Soccorre, a tal proposito, il mito del re egiziano Busiride. Narra Apollodoro (Biblioteca, II, 5): “Costui [Busiride], obbedendo a un oracolo, sacrificava gli stranieri sull’altare di Zeus: per nove anni infatti la carestia aveva colpito l’Egitto, e Frasio, un indovino venuto da Cipro, aveva detto che sarebbe cessata se ogni anno avessero sacrificato a Zeus uno straniero. E Busiride uccise l’indovino per primo, e poi sacrificava tutti gli stranieri di passaggio”.

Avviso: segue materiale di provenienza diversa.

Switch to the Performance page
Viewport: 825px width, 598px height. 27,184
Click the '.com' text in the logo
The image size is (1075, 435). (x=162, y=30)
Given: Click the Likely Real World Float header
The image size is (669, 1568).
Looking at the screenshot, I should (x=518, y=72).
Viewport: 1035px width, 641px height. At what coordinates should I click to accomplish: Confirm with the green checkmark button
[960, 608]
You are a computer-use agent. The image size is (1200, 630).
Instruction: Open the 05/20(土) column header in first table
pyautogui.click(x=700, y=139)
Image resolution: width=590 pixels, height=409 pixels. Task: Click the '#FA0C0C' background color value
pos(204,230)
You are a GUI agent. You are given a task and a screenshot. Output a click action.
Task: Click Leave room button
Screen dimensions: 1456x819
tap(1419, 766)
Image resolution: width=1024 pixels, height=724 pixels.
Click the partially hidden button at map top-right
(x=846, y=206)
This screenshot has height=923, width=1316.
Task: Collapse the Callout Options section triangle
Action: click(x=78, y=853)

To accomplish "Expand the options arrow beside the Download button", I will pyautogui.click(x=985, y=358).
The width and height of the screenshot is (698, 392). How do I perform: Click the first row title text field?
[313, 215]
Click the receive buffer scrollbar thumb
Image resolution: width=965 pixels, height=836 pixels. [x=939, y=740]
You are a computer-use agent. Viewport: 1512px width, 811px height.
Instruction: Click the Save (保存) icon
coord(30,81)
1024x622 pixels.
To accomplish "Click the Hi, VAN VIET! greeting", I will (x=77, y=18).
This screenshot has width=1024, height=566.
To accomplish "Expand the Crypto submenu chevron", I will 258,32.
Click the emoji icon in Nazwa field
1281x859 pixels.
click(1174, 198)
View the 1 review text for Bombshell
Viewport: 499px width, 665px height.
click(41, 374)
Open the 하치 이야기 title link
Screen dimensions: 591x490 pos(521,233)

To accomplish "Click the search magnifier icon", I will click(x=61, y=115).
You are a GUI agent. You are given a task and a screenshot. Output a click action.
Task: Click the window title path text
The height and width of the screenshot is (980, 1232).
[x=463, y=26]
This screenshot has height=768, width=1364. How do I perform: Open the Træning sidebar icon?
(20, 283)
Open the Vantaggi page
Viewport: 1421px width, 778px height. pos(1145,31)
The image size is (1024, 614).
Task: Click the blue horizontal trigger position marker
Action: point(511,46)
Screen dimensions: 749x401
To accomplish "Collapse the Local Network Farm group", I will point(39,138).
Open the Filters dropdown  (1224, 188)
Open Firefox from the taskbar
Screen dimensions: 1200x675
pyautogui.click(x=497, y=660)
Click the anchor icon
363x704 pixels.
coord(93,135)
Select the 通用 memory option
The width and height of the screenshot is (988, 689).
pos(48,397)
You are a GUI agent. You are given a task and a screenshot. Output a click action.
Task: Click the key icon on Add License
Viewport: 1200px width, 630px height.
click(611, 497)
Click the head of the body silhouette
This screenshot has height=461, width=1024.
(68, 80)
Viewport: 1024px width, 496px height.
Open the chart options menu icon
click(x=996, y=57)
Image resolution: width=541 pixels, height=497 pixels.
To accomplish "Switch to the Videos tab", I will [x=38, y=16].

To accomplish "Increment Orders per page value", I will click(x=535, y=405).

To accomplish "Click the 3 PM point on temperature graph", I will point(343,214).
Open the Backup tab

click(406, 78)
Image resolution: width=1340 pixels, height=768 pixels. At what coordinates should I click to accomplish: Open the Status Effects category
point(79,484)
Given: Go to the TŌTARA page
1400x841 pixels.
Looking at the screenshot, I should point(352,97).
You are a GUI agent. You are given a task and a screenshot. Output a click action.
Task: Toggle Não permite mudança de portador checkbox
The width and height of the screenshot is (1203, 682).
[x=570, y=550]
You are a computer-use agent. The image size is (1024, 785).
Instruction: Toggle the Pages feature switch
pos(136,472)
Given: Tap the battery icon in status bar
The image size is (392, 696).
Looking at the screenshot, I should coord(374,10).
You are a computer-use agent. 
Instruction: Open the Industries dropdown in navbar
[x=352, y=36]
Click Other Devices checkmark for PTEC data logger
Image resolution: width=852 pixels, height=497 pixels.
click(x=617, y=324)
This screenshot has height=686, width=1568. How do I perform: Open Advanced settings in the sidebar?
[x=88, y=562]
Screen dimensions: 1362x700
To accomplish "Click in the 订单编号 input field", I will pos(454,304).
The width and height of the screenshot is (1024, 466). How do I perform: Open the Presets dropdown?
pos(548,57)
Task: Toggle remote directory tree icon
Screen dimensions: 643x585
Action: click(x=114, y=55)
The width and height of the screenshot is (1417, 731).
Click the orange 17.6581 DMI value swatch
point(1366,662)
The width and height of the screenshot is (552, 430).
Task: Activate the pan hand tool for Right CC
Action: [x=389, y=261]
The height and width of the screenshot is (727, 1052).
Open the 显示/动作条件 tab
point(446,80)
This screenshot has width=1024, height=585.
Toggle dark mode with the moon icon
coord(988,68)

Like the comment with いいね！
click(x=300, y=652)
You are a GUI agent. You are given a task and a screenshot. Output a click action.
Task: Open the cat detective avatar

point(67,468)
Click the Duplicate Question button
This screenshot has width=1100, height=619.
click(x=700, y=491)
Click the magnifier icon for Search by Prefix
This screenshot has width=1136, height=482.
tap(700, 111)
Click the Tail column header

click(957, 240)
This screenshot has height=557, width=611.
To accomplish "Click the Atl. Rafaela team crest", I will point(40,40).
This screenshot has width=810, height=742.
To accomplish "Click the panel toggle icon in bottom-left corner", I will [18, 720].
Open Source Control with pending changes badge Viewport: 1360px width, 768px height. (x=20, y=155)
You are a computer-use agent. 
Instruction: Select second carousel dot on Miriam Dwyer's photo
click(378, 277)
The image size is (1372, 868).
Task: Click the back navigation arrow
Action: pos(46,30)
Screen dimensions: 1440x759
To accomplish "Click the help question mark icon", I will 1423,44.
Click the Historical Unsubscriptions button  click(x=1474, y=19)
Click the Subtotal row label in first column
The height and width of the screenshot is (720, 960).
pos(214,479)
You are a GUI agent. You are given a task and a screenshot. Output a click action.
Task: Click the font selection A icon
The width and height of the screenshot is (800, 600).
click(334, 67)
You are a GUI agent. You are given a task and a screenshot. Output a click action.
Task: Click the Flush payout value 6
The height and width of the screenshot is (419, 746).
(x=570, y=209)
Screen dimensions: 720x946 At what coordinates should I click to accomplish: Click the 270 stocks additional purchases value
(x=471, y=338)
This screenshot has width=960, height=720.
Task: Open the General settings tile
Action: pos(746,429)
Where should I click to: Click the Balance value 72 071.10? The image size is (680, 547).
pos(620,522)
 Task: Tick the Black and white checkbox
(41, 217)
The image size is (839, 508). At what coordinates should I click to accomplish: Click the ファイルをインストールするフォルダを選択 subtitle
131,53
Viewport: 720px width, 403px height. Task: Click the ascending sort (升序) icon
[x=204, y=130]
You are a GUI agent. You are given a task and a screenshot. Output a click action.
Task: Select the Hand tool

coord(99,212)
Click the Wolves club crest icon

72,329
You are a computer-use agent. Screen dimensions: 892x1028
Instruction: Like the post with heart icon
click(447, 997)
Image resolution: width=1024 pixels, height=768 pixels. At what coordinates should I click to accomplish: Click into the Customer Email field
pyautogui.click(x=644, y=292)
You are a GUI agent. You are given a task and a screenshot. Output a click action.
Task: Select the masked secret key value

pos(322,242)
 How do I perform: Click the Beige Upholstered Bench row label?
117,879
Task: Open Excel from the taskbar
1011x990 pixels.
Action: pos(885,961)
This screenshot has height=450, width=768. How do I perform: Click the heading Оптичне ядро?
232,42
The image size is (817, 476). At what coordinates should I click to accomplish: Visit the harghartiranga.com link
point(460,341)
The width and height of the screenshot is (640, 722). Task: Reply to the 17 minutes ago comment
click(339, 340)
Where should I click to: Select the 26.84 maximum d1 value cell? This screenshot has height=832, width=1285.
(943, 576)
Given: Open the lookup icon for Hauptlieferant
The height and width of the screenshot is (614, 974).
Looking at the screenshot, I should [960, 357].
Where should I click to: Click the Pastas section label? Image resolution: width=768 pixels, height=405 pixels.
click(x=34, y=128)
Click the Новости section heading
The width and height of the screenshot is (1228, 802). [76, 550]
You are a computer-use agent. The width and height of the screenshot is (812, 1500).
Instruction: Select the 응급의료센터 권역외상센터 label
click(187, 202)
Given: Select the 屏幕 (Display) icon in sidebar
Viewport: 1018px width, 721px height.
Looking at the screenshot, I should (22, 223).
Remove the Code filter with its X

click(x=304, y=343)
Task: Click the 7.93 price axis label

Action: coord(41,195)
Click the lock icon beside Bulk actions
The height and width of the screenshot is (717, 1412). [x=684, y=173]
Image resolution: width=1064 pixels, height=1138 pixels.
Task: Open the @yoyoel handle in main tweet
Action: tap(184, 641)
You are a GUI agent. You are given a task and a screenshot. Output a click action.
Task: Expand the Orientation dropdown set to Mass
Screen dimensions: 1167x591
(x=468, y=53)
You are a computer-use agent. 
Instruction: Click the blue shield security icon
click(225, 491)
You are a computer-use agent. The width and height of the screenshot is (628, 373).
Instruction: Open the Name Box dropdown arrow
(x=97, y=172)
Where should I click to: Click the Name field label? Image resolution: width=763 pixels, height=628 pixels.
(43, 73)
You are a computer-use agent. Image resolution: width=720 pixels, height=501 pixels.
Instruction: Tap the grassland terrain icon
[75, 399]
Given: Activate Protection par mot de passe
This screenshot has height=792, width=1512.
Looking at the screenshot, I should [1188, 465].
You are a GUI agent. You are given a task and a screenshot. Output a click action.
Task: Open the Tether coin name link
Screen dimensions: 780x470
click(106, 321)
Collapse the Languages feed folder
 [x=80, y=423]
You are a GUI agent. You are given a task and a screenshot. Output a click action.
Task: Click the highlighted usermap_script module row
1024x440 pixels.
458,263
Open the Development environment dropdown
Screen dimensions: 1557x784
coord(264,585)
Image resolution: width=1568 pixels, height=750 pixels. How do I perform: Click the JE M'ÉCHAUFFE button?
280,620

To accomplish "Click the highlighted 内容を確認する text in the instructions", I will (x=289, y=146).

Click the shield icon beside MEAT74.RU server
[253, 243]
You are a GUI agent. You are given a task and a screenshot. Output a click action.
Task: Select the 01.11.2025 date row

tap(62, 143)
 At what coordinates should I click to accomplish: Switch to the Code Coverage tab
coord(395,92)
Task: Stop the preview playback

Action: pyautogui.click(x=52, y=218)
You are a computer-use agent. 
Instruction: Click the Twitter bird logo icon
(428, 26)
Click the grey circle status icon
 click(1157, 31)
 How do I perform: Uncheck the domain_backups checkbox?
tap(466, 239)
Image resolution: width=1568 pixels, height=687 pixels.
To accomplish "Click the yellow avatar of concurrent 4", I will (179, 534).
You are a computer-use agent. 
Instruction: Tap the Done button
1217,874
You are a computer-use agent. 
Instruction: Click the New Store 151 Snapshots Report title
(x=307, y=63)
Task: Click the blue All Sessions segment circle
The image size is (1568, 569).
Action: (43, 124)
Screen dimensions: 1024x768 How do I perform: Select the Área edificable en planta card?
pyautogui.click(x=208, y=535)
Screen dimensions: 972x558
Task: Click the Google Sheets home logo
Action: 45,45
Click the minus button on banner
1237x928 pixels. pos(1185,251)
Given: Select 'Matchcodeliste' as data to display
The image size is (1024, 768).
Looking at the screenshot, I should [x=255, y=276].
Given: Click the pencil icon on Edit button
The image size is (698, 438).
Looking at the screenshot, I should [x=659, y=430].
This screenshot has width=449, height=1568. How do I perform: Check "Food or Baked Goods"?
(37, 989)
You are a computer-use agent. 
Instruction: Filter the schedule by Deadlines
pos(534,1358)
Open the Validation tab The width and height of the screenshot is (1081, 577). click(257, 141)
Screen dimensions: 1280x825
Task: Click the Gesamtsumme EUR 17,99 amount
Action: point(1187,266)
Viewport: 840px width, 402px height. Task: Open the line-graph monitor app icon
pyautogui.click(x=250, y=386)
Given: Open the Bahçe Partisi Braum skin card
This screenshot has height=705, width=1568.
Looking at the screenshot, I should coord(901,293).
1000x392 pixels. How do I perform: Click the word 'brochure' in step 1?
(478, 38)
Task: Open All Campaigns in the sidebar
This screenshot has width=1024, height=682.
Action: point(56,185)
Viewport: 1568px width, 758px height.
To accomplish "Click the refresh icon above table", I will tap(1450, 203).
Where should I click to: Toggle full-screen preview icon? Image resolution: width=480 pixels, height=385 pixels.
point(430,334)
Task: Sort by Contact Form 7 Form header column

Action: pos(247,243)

Gli atti di Busiride sono atti di sovversione dell’ordine naturale delle cose. Lo stesso Zeus è disgustato da tali sacrifici. E allora manda una vittima renitente, inadatta: Eracle. Il nuovo straniero da sacrificare è la fine di quell’orrenda inversione. “Anche Eracle fu preso e portato sull’altare, ma spezzò i legami e uccise Busiride e anche suo figlio, Anfidamante”.
La raffigurazioni ceramiche di tale mito sono ancor più chiare. Eracle reca il caos dov’era il caos ripristinando l’ordine. La scena raffigurata lascia intravedere la giusta furia del semidio e l’orrore dei carnefici: “L’ascia, il coltello, gli spiedi per arrostire gli splanchna sono accostati e confusi agli arredi sottosopra, al canestro per i grani (kanoun), ai vasi per l’acqua (hydria, chernips), per il vino (oinochoe) o per il sangue (sphageion), alla trapeza rovesciata: essi costellano una scena in cui la dimensione solenne dell’altare, con la pompe degli addetti al sacrificio e della vittima consenziente, ha lasciato il campo ad uno spazio concitato e caotico, costruito per associazioni incongrue, dove infuria la bie di Eracle, Busiride da officiante si trasforma in vittima immolata sul bomos schizzato di sangue e i sacerdoti egizi, come in una processione impazzita, scappano, gesticolando a perdifiato, lontano dall’altare”; e infatti “rilevante è il sistema di allusioni visuali imperniato sull’omologazione tra Eracle e l’animale da sacrificare, attraverso il quale si gioca su uno degli aspetti cruciali della thysia, rappresentato dal ruolo paradossale rivestito dalla vittima, da cui occorre ricevere il consenso di essere immolata” (Cerchiai).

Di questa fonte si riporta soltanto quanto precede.